Been there and done that. I’m the Mom like you, I never struggled with those issues – but my daughter is. And it became much worse in during middle school. No matter the amount of talking it just didn’t get better … Tears & more tears. Everyone hated her ~ she never did anything wrong, it was never her fault. I finally called our health care provider because we knew the hormones were an issue too. Vitamin B Complex & take it regularly … it seriously made a huge difference. No melt downs in 2 months
Hi Leighann! I’m coming out of hiding for this post that would have my mama heart aching too. My oldest is quiet – not one to run up to other girls and include herself on the playground – and I think it takes her longer to develop friendships than other little girls in her class. I personally think that playdates make all the difference in the world!! A little interaction outside of the classroom creates a different bond than just “classmate”. I hope this playdate helps Natalie feel connected and loved!! Let us know:)
I used to always say that Julia struggled with finding her bosom friend too. I would tell my little Anne of Green Gables that as she got older, the chances of her meeting her Diana would get better, but in the meantime, she needed to be content with herself, her talents, her family, and most importantly, Jesus. It was really hard for her, but when friends did come along, they weren’t her sun and stars and her moods did not revolve around them. I’m glad it worked out this way. I see girls who had friendship come easy for them when they were young, and when that friendship is taken away from them, they seem moorless and lost.
I agree that play dates could help a lot.
I also believe that lacking friendships teaches us to look to Jesus. So ultimately this could be a good thing. But it know as a mom looking in that is still painful to watch in your young daughter!!
Makes you realize that those baby and toddler years may really have been easier!!
Praying for you.
Love you and your family. Ryan is the sweetest!!

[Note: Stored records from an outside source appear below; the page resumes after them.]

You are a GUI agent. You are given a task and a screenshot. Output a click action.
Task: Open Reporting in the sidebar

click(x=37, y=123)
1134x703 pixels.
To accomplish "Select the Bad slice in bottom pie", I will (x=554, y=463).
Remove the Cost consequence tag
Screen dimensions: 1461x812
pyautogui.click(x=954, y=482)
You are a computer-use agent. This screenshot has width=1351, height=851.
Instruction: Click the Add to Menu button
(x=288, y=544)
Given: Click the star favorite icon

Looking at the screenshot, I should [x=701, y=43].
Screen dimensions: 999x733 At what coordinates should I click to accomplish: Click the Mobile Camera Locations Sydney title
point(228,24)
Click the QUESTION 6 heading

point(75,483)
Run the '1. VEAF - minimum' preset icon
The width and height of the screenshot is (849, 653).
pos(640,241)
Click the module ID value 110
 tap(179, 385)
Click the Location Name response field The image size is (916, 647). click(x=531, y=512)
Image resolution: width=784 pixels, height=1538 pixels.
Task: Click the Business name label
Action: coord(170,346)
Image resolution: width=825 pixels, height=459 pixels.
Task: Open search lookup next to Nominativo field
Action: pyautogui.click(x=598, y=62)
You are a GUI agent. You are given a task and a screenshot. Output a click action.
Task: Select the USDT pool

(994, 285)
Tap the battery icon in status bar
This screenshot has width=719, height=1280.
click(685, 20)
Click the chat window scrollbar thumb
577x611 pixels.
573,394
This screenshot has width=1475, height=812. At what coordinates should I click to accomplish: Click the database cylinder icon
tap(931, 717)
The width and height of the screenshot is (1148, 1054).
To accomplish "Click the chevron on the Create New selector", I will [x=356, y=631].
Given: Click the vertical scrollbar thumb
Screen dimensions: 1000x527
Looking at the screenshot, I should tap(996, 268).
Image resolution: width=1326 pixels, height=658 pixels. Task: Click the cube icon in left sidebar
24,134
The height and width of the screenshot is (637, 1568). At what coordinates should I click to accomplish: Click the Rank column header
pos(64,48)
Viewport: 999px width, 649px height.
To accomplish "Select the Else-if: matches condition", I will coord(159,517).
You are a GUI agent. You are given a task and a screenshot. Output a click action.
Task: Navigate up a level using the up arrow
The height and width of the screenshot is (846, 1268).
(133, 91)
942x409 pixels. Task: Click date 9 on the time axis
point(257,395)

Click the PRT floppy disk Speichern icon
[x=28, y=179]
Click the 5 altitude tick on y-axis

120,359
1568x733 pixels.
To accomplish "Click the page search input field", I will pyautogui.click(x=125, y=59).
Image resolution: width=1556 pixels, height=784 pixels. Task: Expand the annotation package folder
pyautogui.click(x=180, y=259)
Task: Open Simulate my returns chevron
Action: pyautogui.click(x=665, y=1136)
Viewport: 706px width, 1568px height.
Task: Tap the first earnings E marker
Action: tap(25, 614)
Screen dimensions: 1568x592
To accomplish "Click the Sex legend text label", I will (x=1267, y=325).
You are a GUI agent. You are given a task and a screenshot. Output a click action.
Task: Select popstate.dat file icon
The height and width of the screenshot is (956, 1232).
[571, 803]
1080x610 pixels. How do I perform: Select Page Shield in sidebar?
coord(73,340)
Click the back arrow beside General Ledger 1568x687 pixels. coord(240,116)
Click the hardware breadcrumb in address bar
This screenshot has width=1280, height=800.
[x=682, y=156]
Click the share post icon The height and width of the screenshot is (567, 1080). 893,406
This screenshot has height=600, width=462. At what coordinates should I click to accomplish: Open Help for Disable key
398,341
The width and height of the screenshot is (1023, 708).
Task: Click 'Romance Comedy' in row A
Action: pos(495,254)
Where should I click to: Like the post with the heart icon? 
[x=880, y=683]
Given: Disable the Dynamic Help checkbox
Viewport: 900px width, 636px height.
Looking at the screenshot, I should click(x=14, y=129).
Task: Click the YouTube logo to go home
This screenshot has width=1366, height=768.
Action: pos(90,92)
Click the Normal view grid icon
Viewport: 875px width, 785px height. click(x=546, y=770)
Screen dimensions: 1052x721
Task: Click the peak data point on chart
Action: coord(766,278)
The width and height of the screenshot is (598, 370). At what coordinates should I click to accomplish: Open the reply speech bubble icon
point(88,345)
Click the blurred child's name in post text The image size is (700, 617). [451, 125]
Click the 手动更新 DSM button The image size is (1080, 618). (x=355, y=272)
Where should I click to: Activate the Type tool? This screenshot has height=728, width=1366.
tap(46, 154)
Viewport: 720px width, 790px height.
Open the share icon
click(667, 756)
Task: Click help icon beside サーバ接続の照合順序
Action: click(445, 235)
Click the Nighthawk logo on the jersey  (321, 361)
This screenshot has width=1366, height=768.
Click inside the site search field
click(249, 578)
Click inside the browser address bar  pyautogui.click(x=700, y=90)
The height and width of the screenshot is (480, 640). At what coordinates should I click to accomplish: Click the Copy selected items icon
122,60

I read your post and thought WOW! Sounds like my son.
But his was his WHOLE school career! Never a best
Friend! Ever!!! He’s 18 now and still no best friend.
Breaks this mommas heart everyday. Iam praying
It is a short spell for your sweet little girl. Thanks for
Always being honest and keeping it real. It’s a blessing.
i don’t have any advice. but i will join you in praying!
Sometimes as they get involved in sports and other activities kids find a special friend because they have things in common, more than just being in the same class/grade at school. I’ve seen kids (when I was teaching) who 1 year seemed to be loners and the next year be in the group of 4 or 5 friends who did EVERYTHING together. Praying with you that she finds that 1 special friend that lasts a lifetime.
Being a mom is hard! Why didn’t anyone warn us??? Because we would have still done it because of all of the other awesome stuff ;). She is going to be fine. She will find her Diana. It took us until we were in 6th grade ;). Love you and praying for you!